Data for the task »
——————————
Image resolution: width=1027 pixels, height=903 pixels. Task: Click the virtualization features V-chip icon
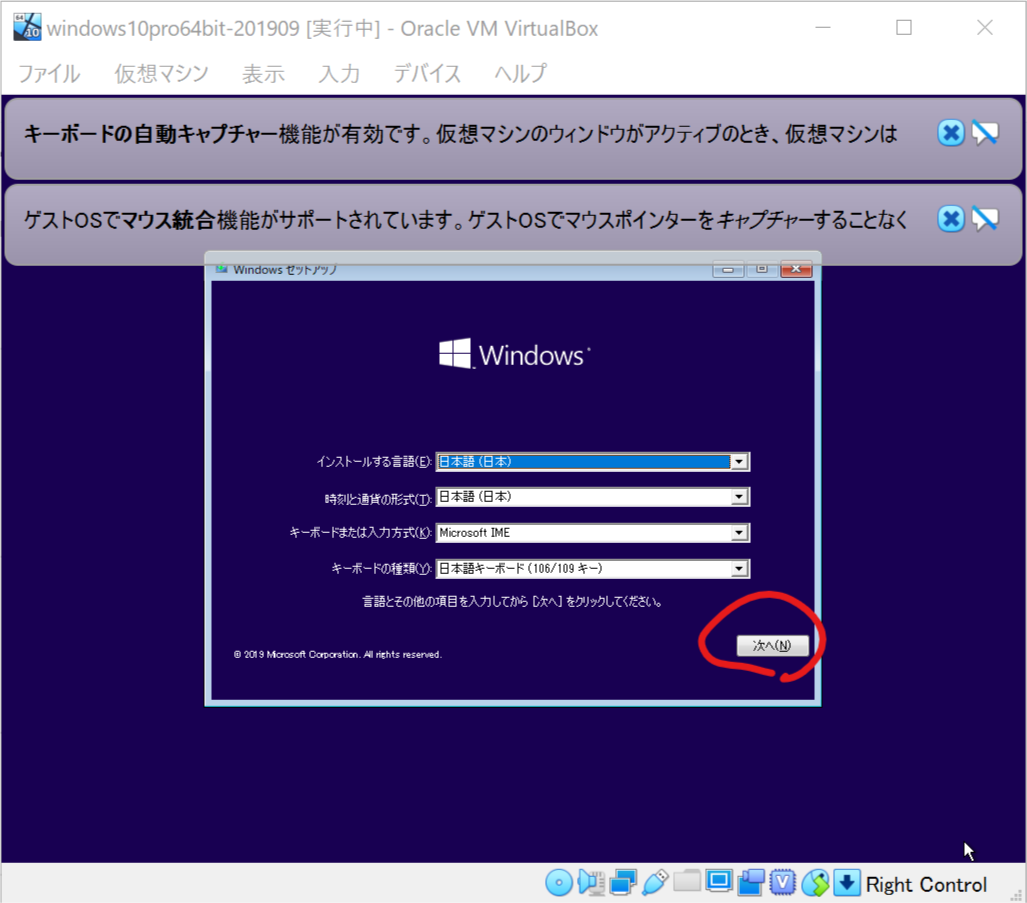point(784,883)

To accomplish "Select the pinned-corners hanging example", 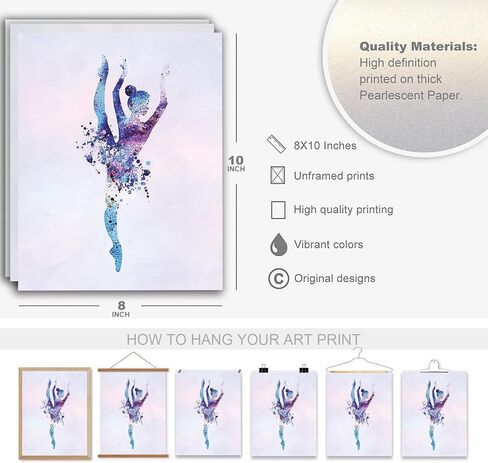I will pyautogui.click(x=208, y=412).
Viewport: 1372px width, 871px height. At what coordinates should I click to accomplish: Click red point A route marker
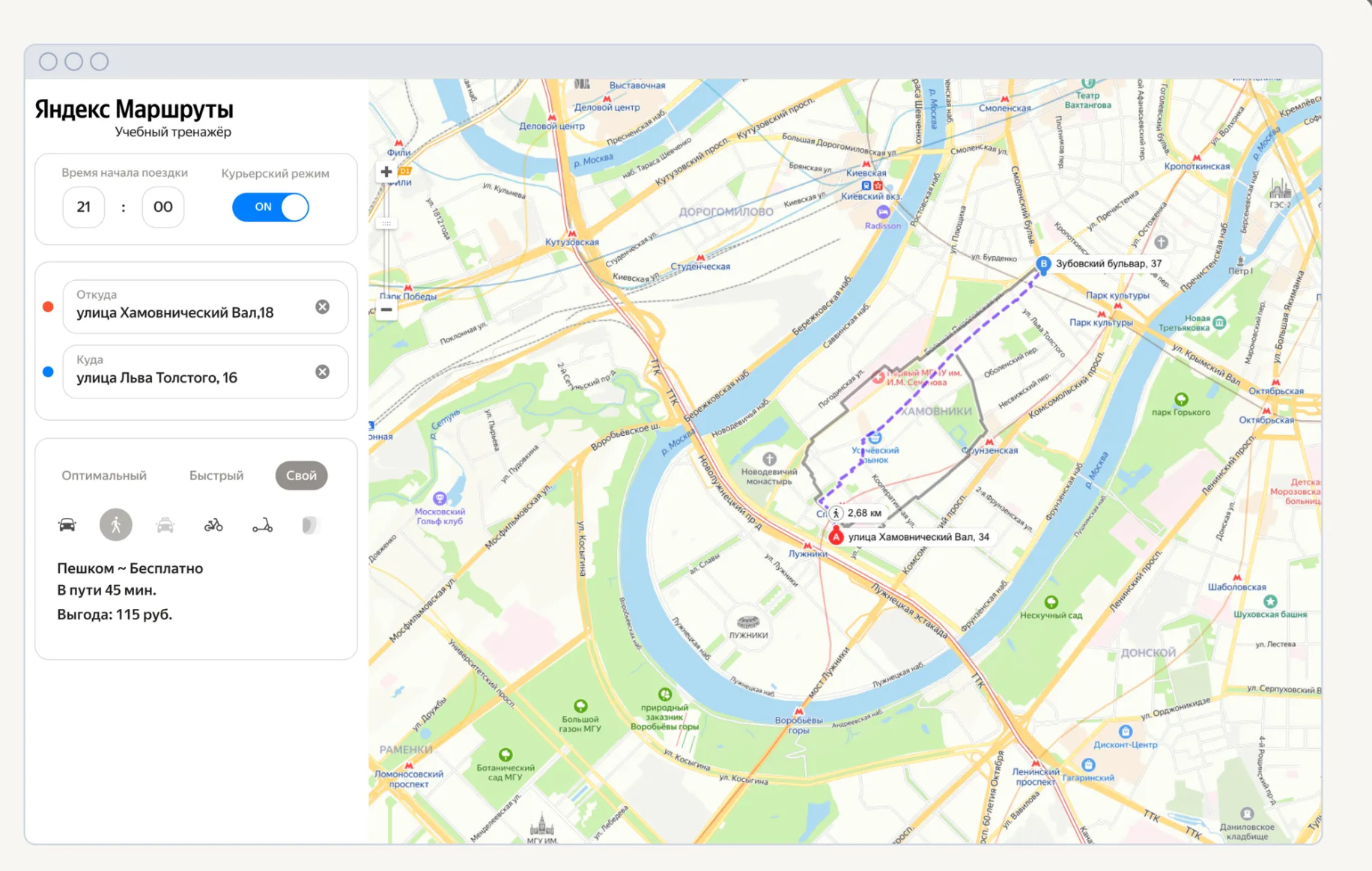tap(837, 535)
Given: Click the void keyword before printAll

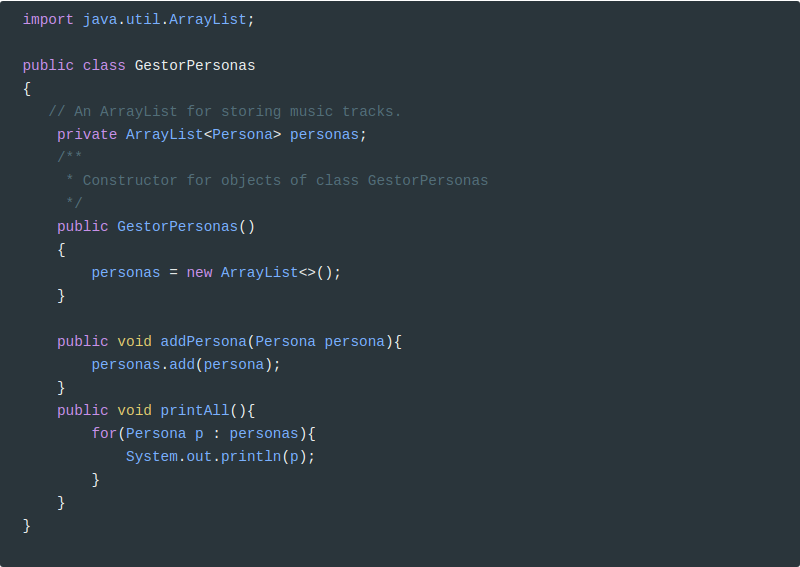Looking at the screenshot, I should pos(134,410).
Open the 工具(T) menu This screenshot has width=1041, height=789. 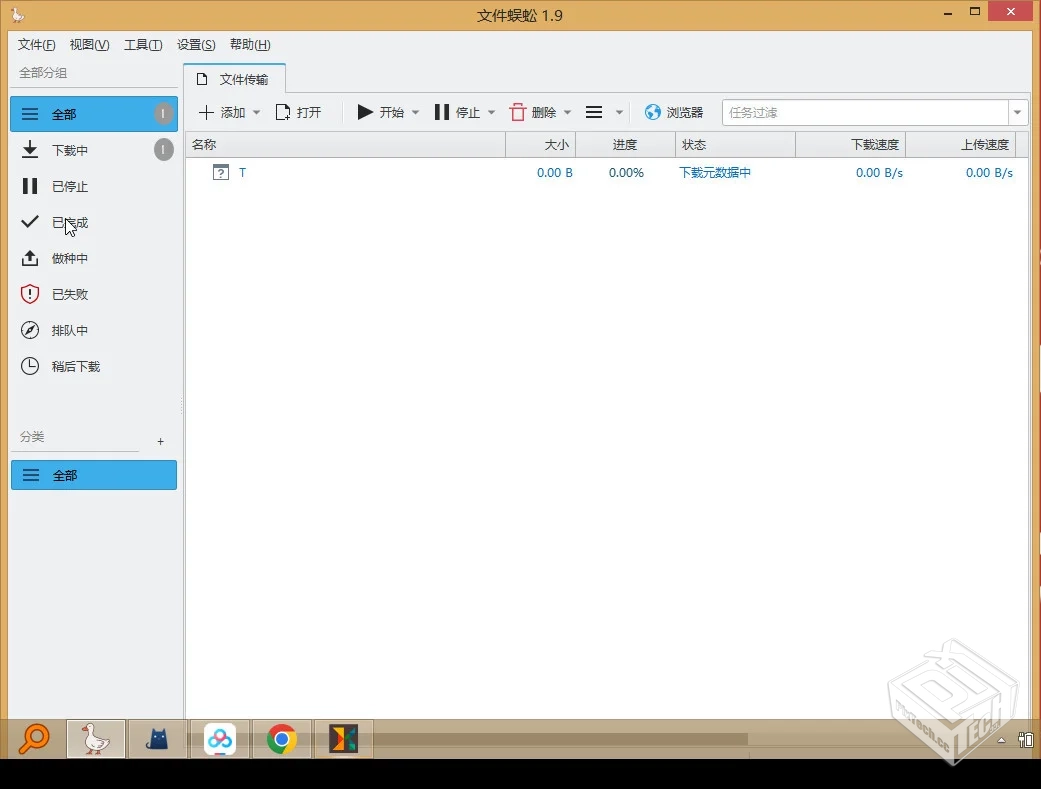pyautogui.click(x=142, y=44)
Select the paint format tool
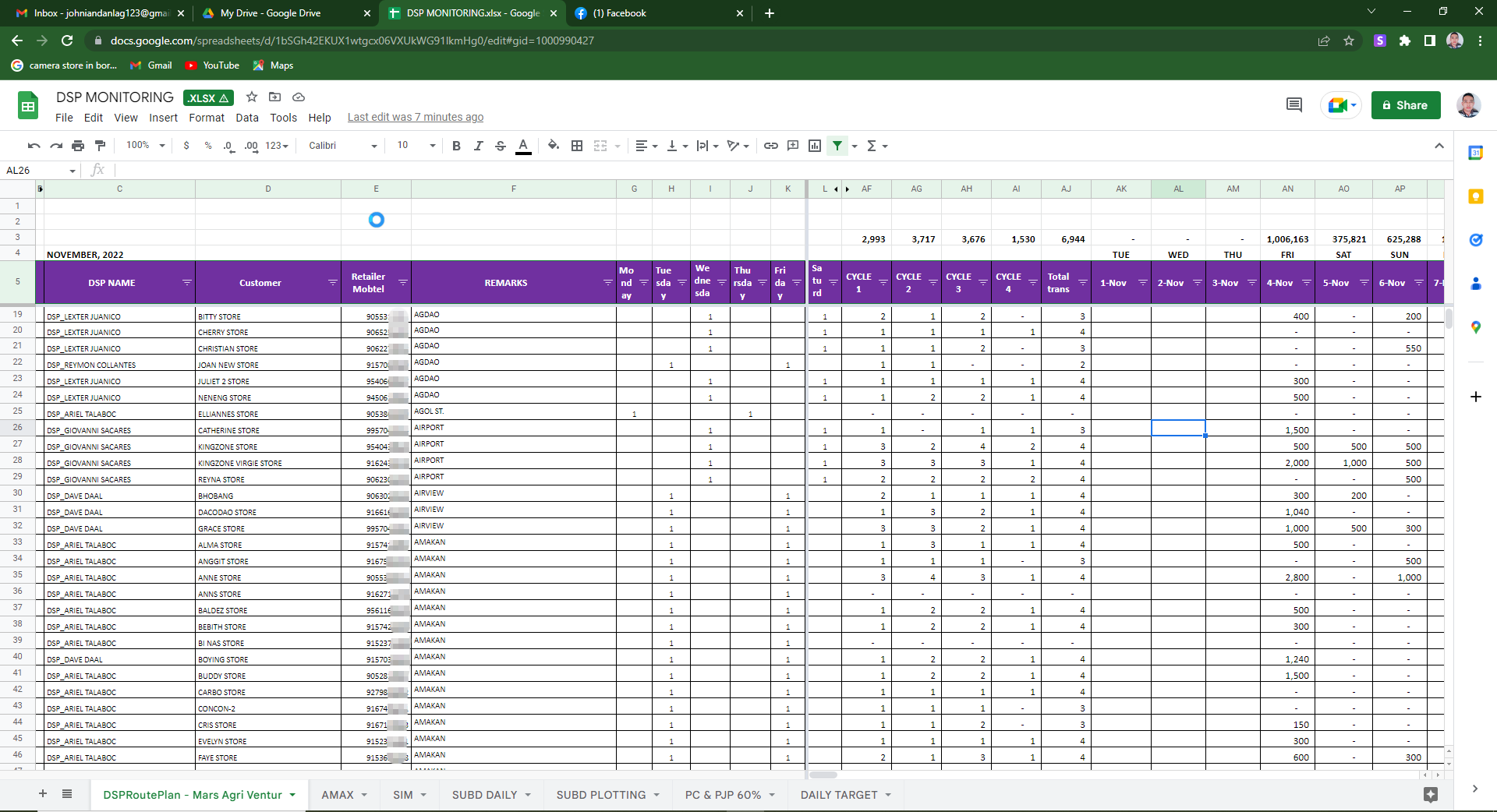 (x=100, y=146)
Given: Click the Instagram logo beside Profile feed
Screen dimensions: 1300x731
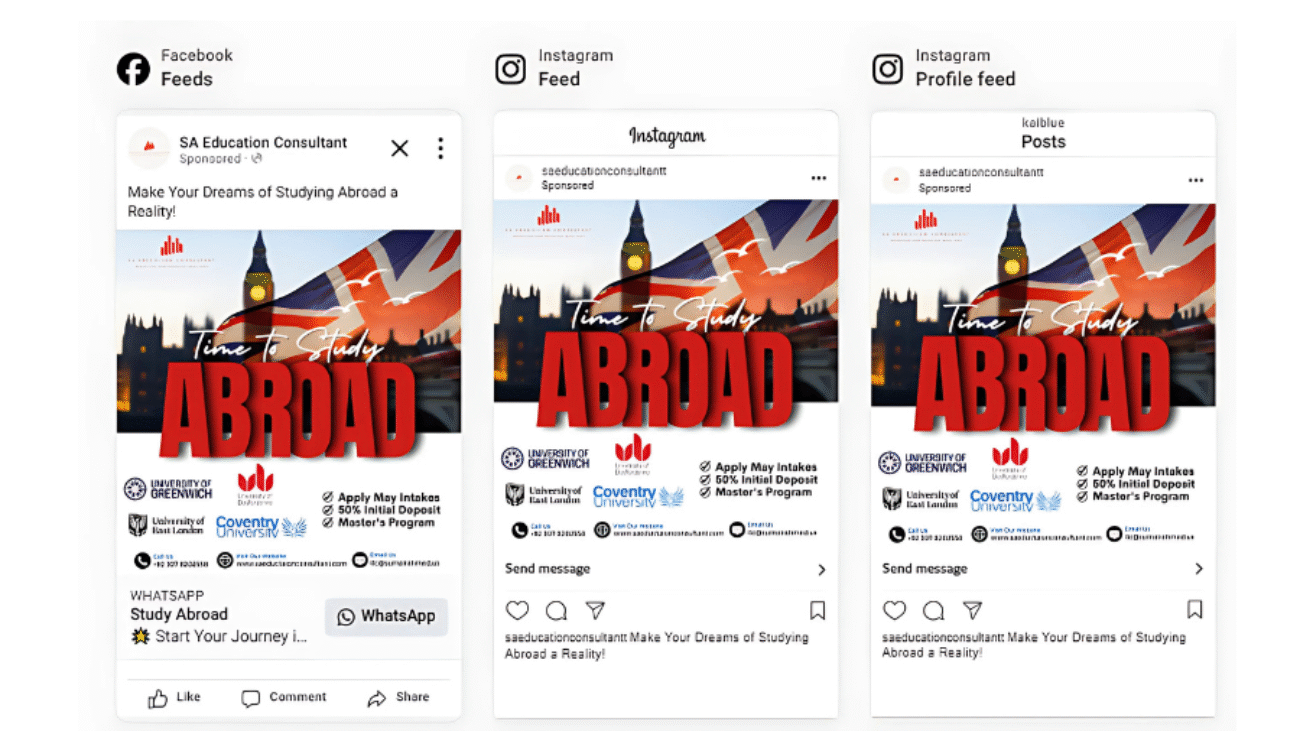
——————————
How to complete this task »
Output exactly, and only, the lines running from the line containing "Select the paint format tool" to the last line of the entries above, omitting the pictures.

Task response »
Select the paint format tool
 (x=100, y=146)
Given: Click the Instagram logo beside Profile feed
Screen dimensions: 1300x731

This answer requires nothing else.